An interesting link - http://en.wikipedia.org/wiki/Content-based_image_retrieval (CIBR)

Update 2013.03.31

Big Picture Link

Although not very visually exciting, I've made progress.  In the above picture the Tracking is looking for foreground objects, but will save background objects off to Cortex.  The part that has been updated is Cortex now can pull off one of the saved background images and run through further processing simultaneously.  So although I was stationary enough to become "background" and was hidden from tracking, the Cortex still found my face.  At this point the Cortex should tell tracking  were to set 2 LK points to track (corner of eyes are usually good).  Additionally it will take snapshots of the bounding box area to save as templates for template matches.  This should help in Face Identification in addtion to Face Detection.

If you look at the Big Picture Link you can see some of the structure of the implemented memory.  Part of memory is building up context.  When a face is found it will be sent to the /processed/faces node - You can see 2 background image nodes - copies of these nodes have been processed and put under faces - since faces were found in them.  You can also see a bazillion /unprocessed/foreground objects - heh, that's something I have to fix.  Each Image node is currently has a timestamp name, but it can also be indexed under location.  This will be important when the concept of "last known location" on a pan tilt kit is wanted. "Known" versus "Unknown" seems to be very basic branch of context.


Update 2013.03.28

 

The data structures for the memory and the display of memory are now pretty solid.  It's a Radix Tree structure implemented with a String keys and Object values.  This means, it is very quick to lookup a node, and the node can contain any type of data.  Additionally, I made the interface accept a simple XPath notation.

So any node in memory can be described and retrieved through a path starting with 

/ <-  root

/object/known/ball  <- example

This seems to be an effiecient was of storing and structuring memory.  It's quick and hierarchical.

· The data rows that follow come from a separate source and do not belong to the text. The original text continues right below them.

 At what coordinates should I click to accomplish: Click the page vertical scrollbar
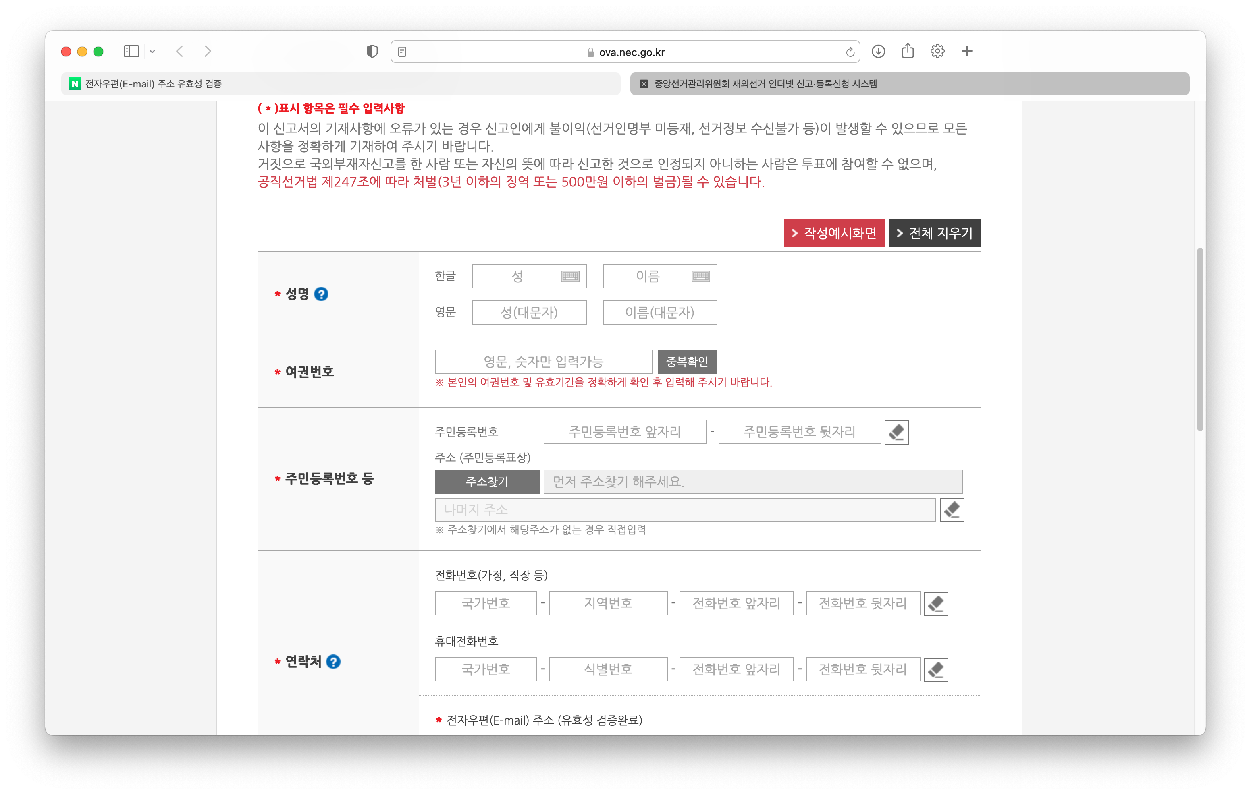[1200, 340]
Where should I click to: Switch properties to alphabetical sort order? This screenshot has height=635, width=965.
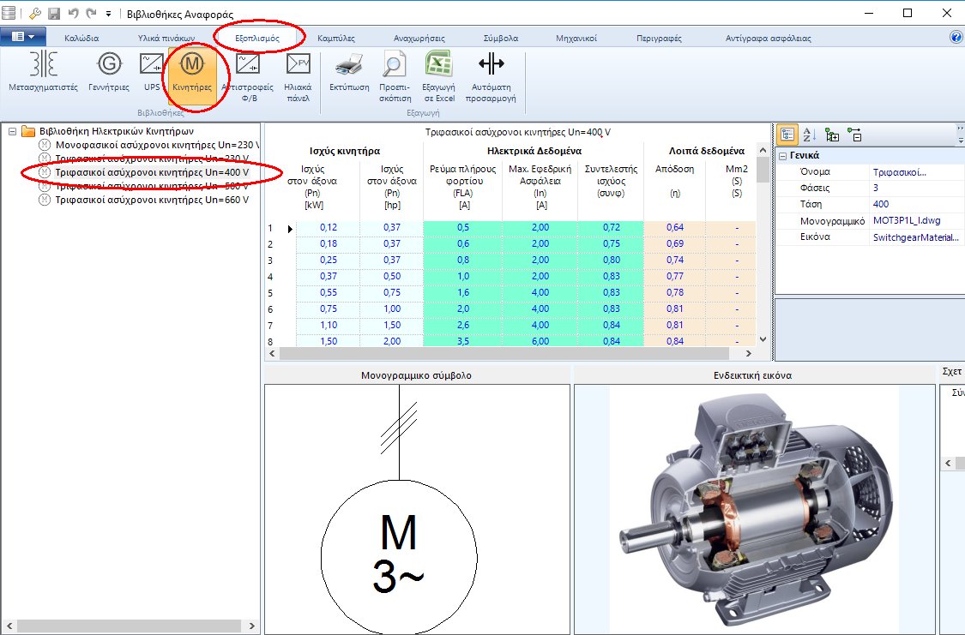pos(807,134)
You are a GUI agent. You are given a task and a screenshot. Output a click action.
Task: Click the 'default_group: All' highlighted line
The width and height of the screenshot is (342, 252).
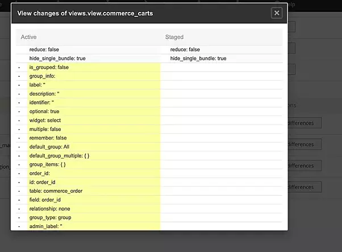49,147
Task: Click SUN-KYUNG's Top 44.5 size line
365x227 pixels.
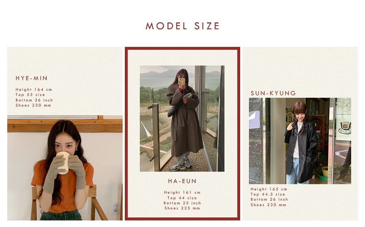Action: click(268, 194)
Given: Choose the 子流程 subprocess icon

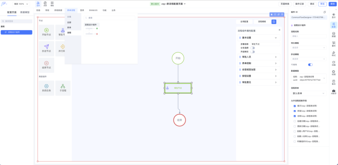Looking at the screenshot, I should point(63,86).
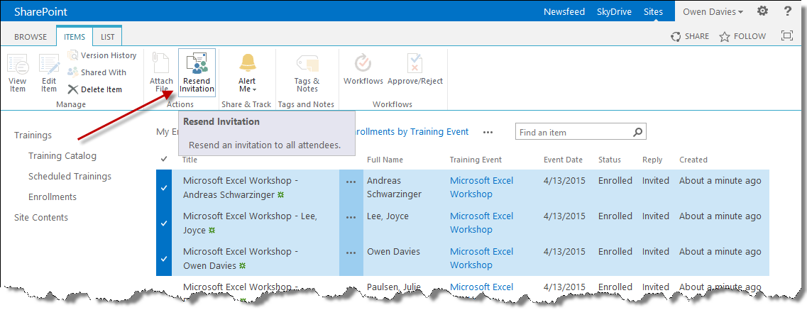Switch to the LIST ribbon tab
The image size is (807, 310).
point(107,37)
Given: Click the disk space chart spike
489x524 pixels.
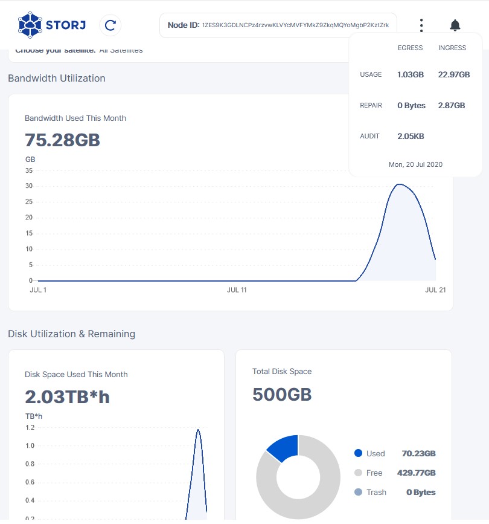Looking at the screenshot, I should (x=198, y=430).
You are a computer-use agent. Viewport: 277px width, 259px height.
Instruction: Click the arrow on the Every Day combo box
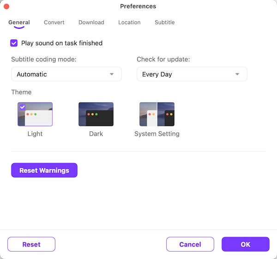click(237, 74)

It's also general enough to store any type of information, and can grow in breadth and width.  Now it's time to start filling it ;)


Update 2013.03.19

Here memory is being pushed into the tree - and the "cortex output video widget" is now showing the "original" input of the background memory node.  Currently, data from the cortex is just being blasted to the video widget, and its not "controlled" by the user selecting on the desired node.  I have to change this next.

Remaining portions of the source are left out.